Source excerpt:
WOLLMAN, Circuit Judge.
Following a bench trial on James Gibson’s 42 U.S.C. § 1983 due process claim against Caruthersville School District No. 8 (the District), several District officials, and school board members, the district court awarded Gibson one dollar in nominal damages and ordered the District to complete the termination hearing it had begun “so that Gibson may attempt to clear his name.” In No. 02-2492, Gibson appeals the district court’s finding that he was not entitled to a hearing as to his non-renewal and its failure to award compensatory or punitive damages. In No. 02-2493, the District cross-appeals, contending that the district court erred by concluding that Gibson was entitled to complete the termination hearing on his 1999-2000 teaching contract. In No. 03-1572, the District appeals the award of attorney’s fees to Gibson.
Having consolidated the appeals for purposes of decision, we now affirm in No. 02-2492 and reverse in No. 02-2493, concluding that the District satisfied the requirements of the Due Process Clause with [771]*771respect to Gibson’s termination and non-renewal. Because Gibson is no longer a prevailing party and thus not entitled to attorney’s fees and costs, we reverse in No. 03-1572.
I.
Gibson was hired by the District as a probationary teacher and coach for the 1997-1998 school year. The District employed Gibson pursuant to a one-year contract that was renewed for the 1998-1999 and the 1999-2000 school years. In November 1999, the District sought to terminate Gibson’s contract after he allegedly assaulted a student. In a letter dated November 22,1999, the District suspended Gibson with pay, alleging that Gibson had “grabbed a student by the throat, pushed him into the wall, and threatened to strike him with [his] fist[, and] ... displayed threatening, intimidating, erratic and/or potentially violent behavior toward and in the presence of District Personnel, manifested by yelling, raised or clenched hands, cursing, rage and other threatening and aggressive gestures.” The letter advised Gibson that he was entitled to a hearing, an attorney, to testify on his own behalf, to present witnesses and documents, to cross-examine witnesses, and to seek judicial review of an adverse decision. The letter further stated that Superintendent Olin Parks would recommend to the board that Gibson be terminated. A second letter dated November 30, 1999, alleged two additional grounds supporting Gibson’s termination: insubordinate behavior in failing to respond to repeated requests for grade sheets, and material misrepresentations on his job application regarding his previous employment.

Work to do:
A. List each thing that the November 22, 1999 letter, as described in the court opinion, told Gibson he was entitled to.
B. Reproduce the passage of the court opinion between "Having consolidated the" and "in No. 03-1572.", inclusive.

[Word and element location data]

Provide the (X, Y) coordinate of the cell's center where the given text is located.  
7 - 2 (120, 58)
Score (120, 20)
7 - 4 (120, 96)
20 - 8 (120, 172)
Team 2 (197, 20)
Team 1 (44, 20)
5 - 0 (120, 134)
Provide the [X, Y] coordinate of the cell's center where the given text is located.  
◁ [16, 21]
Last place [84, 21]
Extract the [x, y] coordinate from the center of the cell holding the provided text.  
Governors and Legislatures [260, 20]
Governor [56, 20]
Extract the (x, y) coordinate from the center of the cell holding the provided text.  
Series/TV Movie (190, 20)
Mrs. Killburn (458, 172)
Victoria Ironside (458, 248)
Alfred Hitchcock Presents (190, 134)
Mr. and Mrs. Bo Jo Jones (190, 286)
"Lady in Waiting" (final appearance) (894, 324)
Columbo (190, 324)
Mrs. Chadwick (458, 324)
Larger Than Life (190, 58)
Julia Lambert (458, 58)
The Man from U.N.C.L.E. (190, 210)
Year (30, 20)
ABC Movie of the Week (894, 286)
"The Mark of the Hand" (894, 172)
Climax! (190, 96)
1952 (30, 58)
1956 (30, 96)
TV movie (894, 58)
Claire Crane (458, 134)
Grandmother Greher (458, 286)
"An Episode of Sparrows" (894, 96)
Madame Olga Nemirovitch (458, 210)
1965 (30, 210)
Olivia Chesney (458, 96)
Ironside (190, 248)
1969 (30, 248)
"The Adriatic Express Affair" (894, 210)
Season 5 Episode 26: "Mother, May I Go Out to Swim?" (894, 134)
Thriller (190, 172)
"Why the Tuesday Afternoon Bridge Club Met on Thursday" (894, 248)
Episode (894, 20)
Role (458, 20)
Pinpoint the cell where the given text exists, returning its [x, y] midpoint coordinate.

Responses to the tasks:
A.
- a hearing
- an attorney
- to testify on his own behalf
- to present witnesses and documents
- to cross-examine witnesses
- to seek judicial review of an adverse decision

B.
Having consolidated the appeals for purposes of decision, we now affirm in No. 02-2492 and reverse in No. 02-2493, concluding that the District satisfied the requirements of the Due Process Clause with [771]*771respect to Gibson’s termination and non-renewal. Because Gibson is no longer a prevailing party and thus not entitled to attorney’s fees and costs, we reverse in No. 03-1572.